Europe tests the waters for a stronger defence policy: EU leaders must agree on where threats to the continent originate
For the past four years, the EU has trumpeted its plans to invest in defence. This summer’s budget negotiations were a test of its ambitions. Now that the dust is settling, where is EU defence headed?
Two main defence items have made it into the EU’s upcoming seven-year budget. One is the European defence fund, with €7bn to fund research and co-finance jointly developed military equipment and technology. The other is a €1.5bn military mobility project, with measures to facilitate the movement of equipment across the EU by upgrading infrastructure, such as bridges, and simplifying customs procedures.
However, defence has not emerged unscathed from the traditional EU budget battles, which were aggravated this year by Covid-19 and the loss of the UK’s future contributions. Not all were convinced by the initiatives on the table. Central and eastern European states argued that the European Commission’s ambitions would undermine Nato. Nordic countries with defence industry links to the US charged that the aim was more to help western European companies win market share than to turn the EU into a more capable defence actor.
EU optimists can nonetheless focus on the fact that by spending money at all, and for the first time in its history, the EU is breaking two taboos. It is entering an area, national security, from which many member states have long tried to exclude it. It is also moving from being a purely soft power actor and trying to equip itself to defend its geopolitical interests.
Sceptics lament that, while the new budget has established the EU’s right to be more involved in defence, member states are setting it up to fail. When the commission first calculated how much money it would need to strengthen the EU’s defence industrial base, it hoped for €11.5bn, almost 40 per cent more than it has received. Military mobility, hailed as a symbol of EU-Nato co-operation, suffered an even larger cut from the initial proposal of €5.8bn.

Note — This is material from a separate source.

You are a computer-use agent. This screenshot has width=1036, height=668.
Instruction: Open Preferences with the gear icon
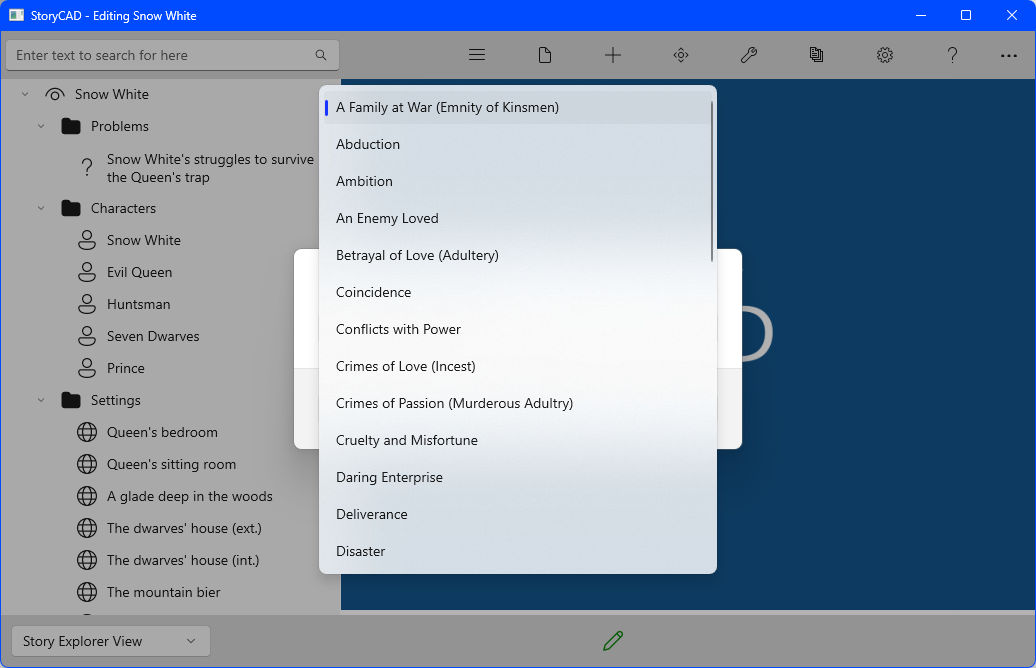(885, 55)
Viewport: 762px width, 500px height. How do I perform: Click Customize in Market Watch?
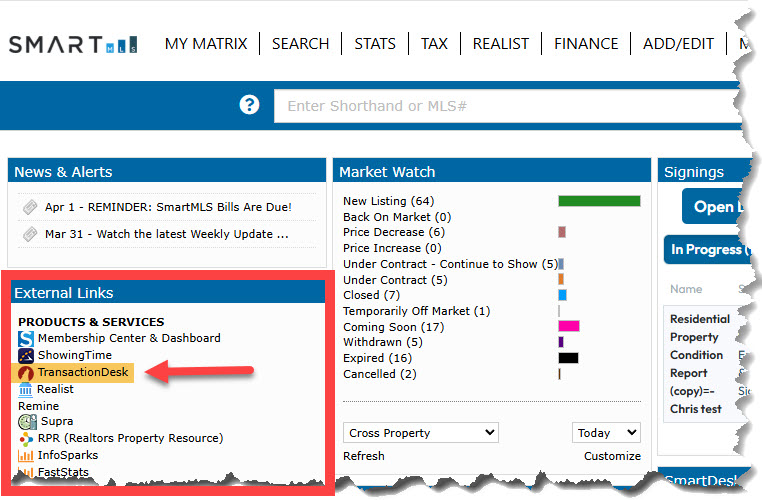612,456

The problem with these interpretations, however, is that they focus on the EU’s internal politics, not its place in the world. Tensions are rising in Europe’s neighbourhood, as seen in France’s decision this week to boost its military presence in the eastern Mediterranean amid a Greek-Turkish stand-off. The US is bucking its role as guarantor of European security. Polling shows citizens are looking to the EU for protection.

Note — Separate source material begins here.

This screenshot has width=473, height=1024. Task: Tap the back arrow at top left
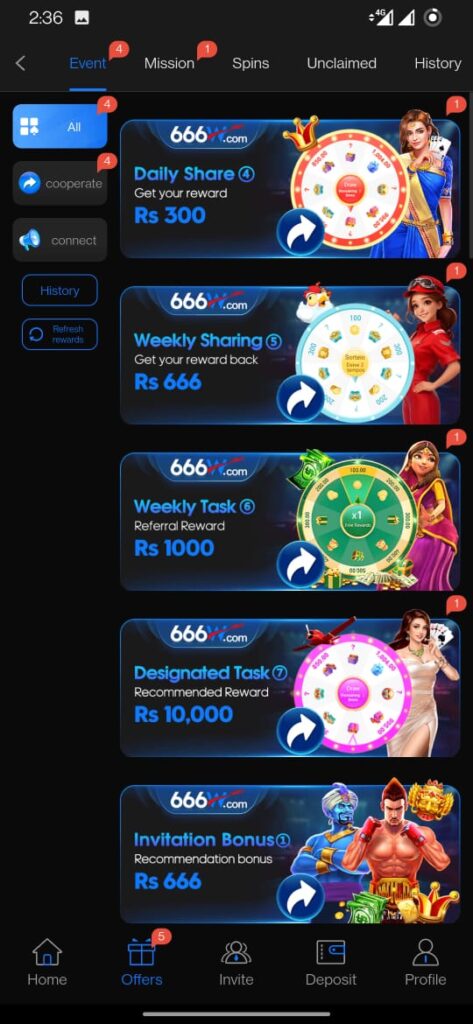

A window of opportunity opened in 2016, with the dual shock of the US election and the UK’s Brexit referendum. Around that time Emmanuel Macron, now France’s president, and Ursula von der Leyen, now commission president, declared that this was the era of “strategic autonomy”, of a “superpower EU” ready to defend its citizens and its territory. The vision of strategic autonomy turned out to be too nebulous to unify member states around it. Now governments have launched a so-called “strategic compass” process, to conduct a joint threat analysis and build consensus on what the EU — or, more likely, smaller coalitions of states — should be able to do.

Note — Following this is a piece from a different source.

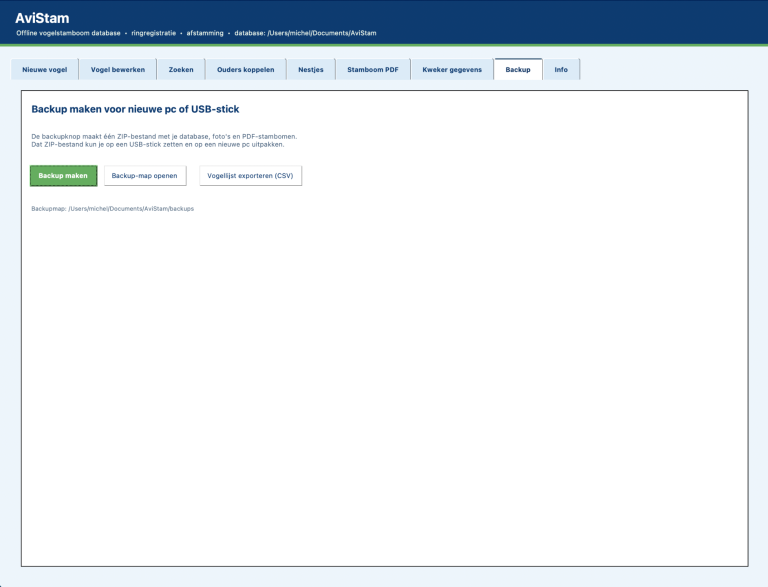Switch to the Stamboom PDF tab

(x=373, y=70)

They must find agreement on where threats primarily originate from — the east, the south, Asia, the Arctic, cyber space, outer space? How do these rank in comparison to the threat of, say, climate change or global pandemics? What capabilities are needed to tackle them, and should they be bought abroad or developed in Europe?
What should be the division of labour between Nato and the EU? How should defence and security considerations inform core policies, such as migration, data protection, research funding or the export of (dual use) technologies?
Ideally, the process will force member states to prioritise. The risk is that they will end up prioritising everything. But discussing their defence outlook in a confidential setting should at least help to forge a shared understanding of threats among governments.
A similar effect can already be observed at a lower level. In the past four years, a vocal EU defence community consisting of industry experts, think-tankers, government officials, national legislators and MEPs has formed, under the critical eye of transparency watchdogs.
In the early weeks of coronavirus, this community cautioned against uncoordinated national defence spending cuts, pointing out the security risks of the pandemic. With the establishment of a commission directorate-general for defence industry and space, this community will now have interlocutors in Brussels.
A bit more expertise, some more money, a few more high-level discussions — the EU is moving, slowly. The hope is that it will agree on the direction of travel soon.
Sophia Besch is a senior research fellow at the Centre for European Reform.